Entscheidungsstichwort (Thema)
Festsetzung von bestrittenen Steuerforderungen nach Beendigung des KonkursverfahrensÄnderungen eines Folgebescheides nach Änderung des Grundlagenbescheides
Leitsatz (redaktionell)
Im Konkursverfahren bestrittene Steuern müssen nach Beendigung des Konkursverfahrens durch Steuerbescheid festgesetzt werden. Die Festsetzungsverjährung endet in diesem Fall nicht vor Ablauf von drei Monaten nach Beendigung des Konkursverfahrens.

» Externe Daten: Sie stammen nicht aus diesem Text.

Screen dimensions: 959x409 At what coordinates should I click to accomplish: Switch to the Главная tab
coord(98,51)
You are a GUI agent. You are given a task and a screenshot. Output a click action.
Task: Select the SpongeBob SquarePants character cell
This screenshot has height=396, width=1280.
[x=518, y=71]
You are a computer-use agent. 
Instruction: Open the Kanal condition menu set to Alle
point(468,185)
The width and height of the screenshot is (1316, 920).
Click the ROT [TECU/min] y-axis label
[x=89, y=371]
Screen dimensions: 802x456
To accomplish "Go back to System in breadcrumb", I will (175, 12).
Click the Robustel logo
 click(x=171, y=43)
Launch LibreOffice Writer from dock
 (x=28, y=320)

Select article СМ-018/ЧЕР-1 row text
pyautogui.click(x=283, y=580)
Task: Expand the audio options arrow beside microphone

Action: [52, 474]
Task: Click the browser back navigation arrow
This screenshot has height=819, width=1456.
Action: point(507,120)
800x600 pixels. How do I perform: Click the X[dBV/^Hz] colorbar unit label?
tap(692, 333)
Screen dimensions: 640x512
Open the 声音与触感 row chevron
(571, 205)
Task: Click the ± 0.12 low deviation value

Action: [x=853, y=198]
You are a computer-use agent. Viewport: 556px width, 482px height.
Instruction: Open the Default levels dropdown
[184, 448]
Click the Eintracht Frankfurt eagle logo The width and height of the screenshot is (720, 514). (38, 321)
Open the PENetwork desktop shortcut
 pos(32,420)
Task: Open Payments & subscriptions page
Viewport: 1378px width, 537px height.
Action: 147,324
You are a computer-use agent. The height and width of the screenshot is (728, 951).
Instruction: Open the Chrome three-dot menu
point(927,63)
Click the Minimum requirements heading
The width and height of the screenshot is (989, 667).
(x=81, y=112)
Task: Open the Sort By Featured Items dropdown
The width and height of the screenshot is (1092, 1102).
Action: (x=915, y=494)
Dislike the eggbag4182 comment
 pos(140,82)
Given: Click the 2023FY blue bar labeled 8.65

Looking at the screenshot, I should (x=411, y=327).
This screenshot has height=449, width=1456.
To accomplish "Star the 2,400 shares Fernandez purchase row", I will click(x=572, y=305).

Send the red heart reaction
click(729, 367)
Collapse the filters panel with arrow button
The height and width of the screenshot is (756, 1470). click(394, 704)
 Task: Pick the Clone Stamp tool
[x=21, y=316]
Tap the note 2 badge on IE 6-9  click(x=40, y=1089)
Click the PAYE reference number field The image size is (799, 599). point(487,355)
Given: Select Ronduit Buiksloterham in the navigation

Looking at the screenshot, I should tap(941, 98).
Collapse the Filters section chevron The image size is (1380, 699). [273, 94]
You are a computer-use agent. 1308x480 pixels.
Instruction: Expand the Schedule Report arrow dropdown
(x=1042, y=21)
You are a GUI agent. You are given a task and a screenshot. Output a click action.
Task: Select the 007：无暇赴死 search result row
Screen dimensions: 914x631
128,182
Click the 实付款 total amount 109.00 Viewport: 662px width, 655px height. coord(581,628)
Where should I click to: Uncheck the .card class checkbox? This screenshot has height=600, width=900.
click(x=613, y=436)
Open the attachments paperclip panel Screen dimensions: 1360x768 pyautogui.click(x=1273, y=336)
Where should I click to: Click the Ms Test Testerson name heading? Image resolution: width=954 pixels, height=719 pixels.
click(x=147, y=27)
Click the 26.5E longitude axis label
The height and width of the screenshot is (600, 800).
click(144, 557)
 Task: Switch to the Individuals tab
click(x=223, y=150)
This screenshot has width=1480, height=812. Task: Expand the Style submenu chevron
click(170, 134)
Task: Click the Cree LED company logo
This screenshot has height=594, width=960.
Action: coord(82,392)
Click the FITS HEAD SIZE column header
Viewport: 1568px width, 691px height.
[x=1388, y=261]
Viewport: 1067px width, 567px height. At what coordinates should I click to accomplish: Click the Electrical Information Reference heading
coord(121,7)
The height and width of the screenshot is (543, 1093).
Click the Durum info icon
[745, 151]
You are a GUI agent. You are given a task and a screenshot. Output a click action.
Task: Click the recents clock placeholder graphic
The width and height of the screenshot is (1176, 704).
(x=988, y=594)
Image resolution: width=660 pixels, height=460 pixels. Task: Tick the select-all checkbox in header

Die Qualifikation eines Gewinns als laufender Gewinn oder als Aufgabegewinn stellt ebenso wie Feststellungen zu Gewinnhöhe und Einkunftsart eine selbständige Regelung der einheitlichen und gesonderten Feststellung dar. Ist eine derartige Feststellung im Rahmen einer einheitlichen und gesonderten Gewinnfeststellung im Folgebescheid unzutreffend oder nicht angesetzt, so berechtigt die Änderung des Grundlagenbescheids nur dann zum zutreffenden Ansatz im Folgebescheid, wenn sich gerade (auch) diese Feststellung geändert hat.
Normenkette
AO 1977 § 175 Abs 1 S. 1 Nr. 1, § 171 Abs 10; AO § 171 Abs. 13; AO 1977 § 182 Abs. 1
Nachgehend
Tatbestand
Im Klageverfahren V 210/1999 - neben dem Kläger hatten auch die Gesellschafter M.X. und A.X. geklagt - war es um die Nachversteuerung negativer Kapitalkonten der Kommanditisten der GmbH & Co KG i. L. (im Folgenden: KG) gegangen. Angegriffen war die in der Einspruchsentscheidung vom 14.06.1999 erfolgte Feststellung des gewerblichen Gewinns (Gewinnanteil des Klägers: 1.037.184 DM, Gewinnanteil der X: 1.276.098 DM). In der mündlichen Verhandlung vom 05.12.2001 hatten sich die Beteiligten darauf geeinigt, dass beim Gesellschafter M.X. der Gewinnanteil um Verluste aus Sonderbetriebsvermögen über 456.607 DM sowie wegen erbrachter "Einlagen" um 100.000 DM zu mindern sei. Im Übrigen sei der begünstigte Steuersatz auf die Gewinnanteile der Kommanditisten gem. § 52 Abs. 21 Satz 4, § 16 EStG anzuwenden. Die Beteiligten erklärten den Rechtsstreit für erledigt. Am 25.01.2002 erging der entsprechend ändernde Gewinnfeststellungsbescheid 1984 u.a. an den Kläger und seine mit ihm zusammen veranlagte Ehefrau (E). Die darin für den Kläger und E getroffenen Feststellungen sind im ESt-Änderungsbescheid 1984 vom 21.03.2002, mit dem das Ehepaar weiterhin zusammenveranlagt wird, berücksichtigt.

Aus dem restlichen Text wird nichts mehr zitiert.